Return every line of the records that contains the word "This".

» Excerpted data:
··········

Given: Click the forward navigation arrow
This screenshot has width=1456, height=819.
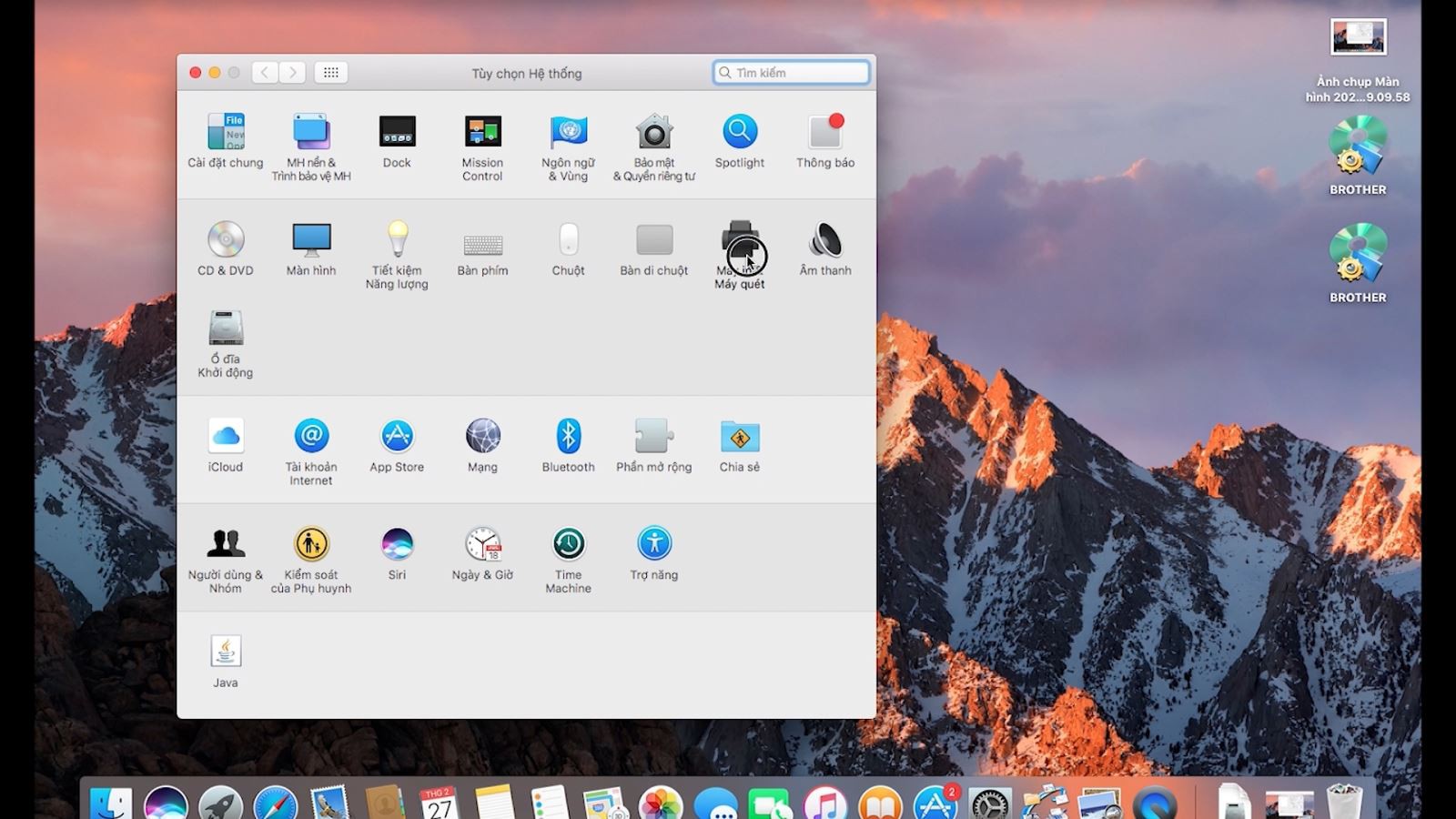Looking at the screenshot, I should click(x=292, y=73).
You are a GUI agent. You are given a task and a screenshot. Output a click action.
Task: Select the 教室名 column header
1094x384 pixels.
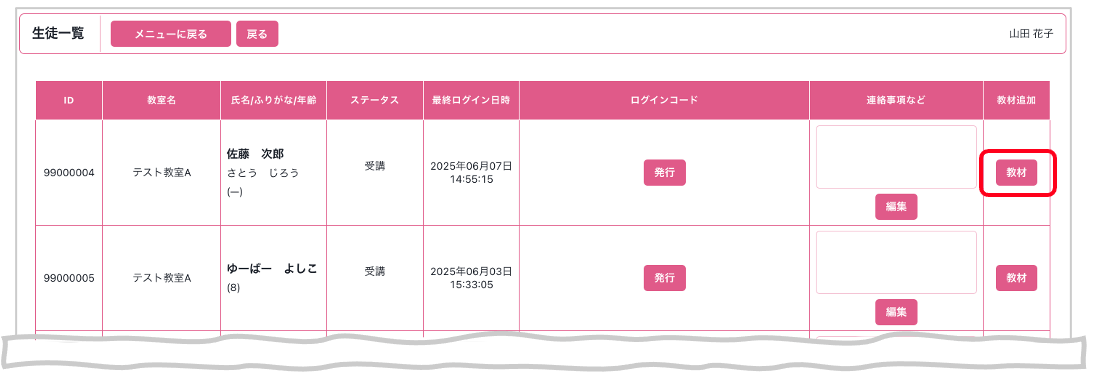(161, 101)
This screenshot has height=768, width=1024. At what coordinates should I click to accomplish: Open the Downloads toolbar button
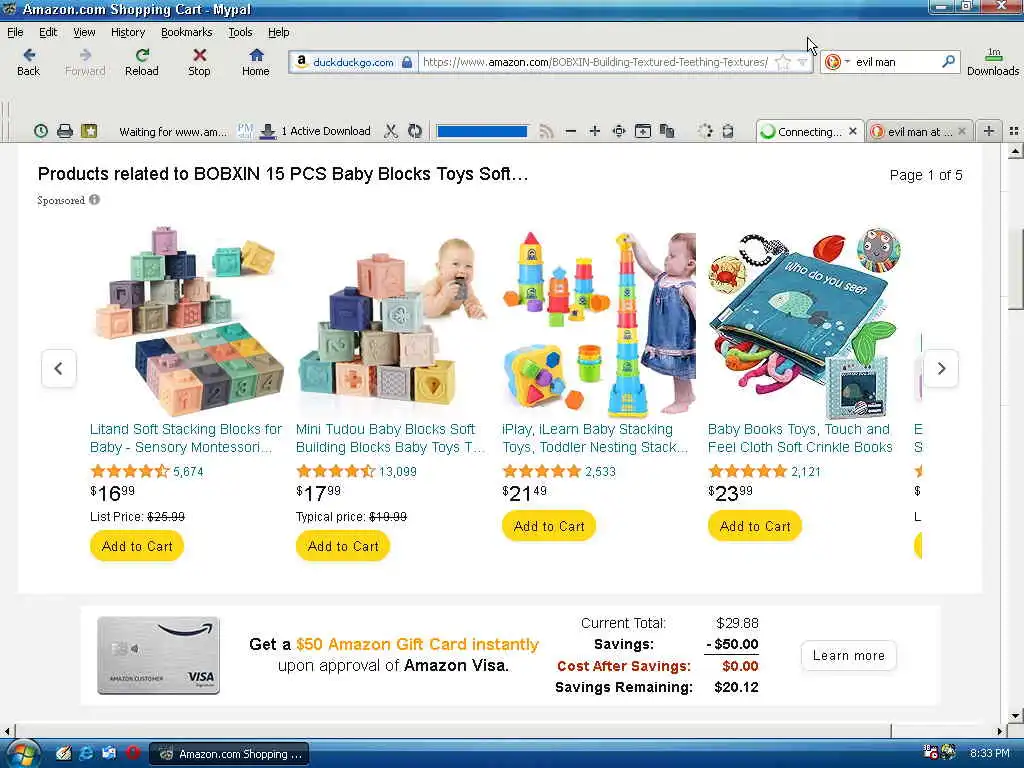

··········

» Exercise solution:
This screenshot has width=1456, height=819.
This screenshot has height=768, width=1024. At what coordinates should I click to accomplish: Open the Downloads toolbar button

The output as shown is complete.